Having worked the previous weekend, Kate had what was left of Monday off, but given the proximity of their houses and not wanting to run into Angus McDowell again, she chose instead to go back to work. There was always book work to be done, and reports to write up—work she was usually happy to ignore until the last possible moment.
It was almost dusk when she finally walked down the road to her house, dawdling until she reached the place where Angus McDowell now lived, then hurrying, looking busy, in case he happened to see her. But once past the boundary fence, she paused and surveyed the mess in her front yard. She should have hired a skip before she began moving the old furniture. She could have thrown things straight into it.
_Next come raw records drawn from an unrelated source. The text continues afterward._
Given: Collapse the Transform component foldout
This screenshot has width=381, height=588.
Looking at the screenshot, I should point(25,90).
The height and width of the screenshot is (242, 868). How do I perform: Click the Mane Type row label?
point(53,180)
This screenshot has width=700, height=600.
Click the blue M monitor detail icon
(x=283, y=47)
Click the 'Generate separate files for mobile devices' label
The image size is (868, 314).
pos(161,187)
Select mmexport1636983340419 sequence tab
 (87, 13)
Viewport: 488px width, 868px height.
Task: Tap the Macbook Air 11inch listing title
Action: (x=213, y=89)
‘It’s a terrible mess.’ The young, accusatory voice came from somewhere behind an old yellow sofa and the rolled r‘s told her it must be the four-year-old from next door.
‘It is indeed,’ she agreed, walking towards the sofa and peering over the back to see the little boy with wide blue eyes beneath a tousled thatch of white-blond hair, crouched there, a tunnel through the hedge behind him revealing his access from the neighbouring yard. ‘Does your dad know you’re here?’
‘He’s out…’ It sounded like ‘oot’ to Kate, who had to smile, though if the child had been living in the U.S., surely his accent should be American rather than Scottish.
‘And Juanita told me to get out from under her feet,’ the small explorer finished. ‘I was looking for an adventure. Me and McTavish—he’s my dog but right now he’s quantined—we like adventures.’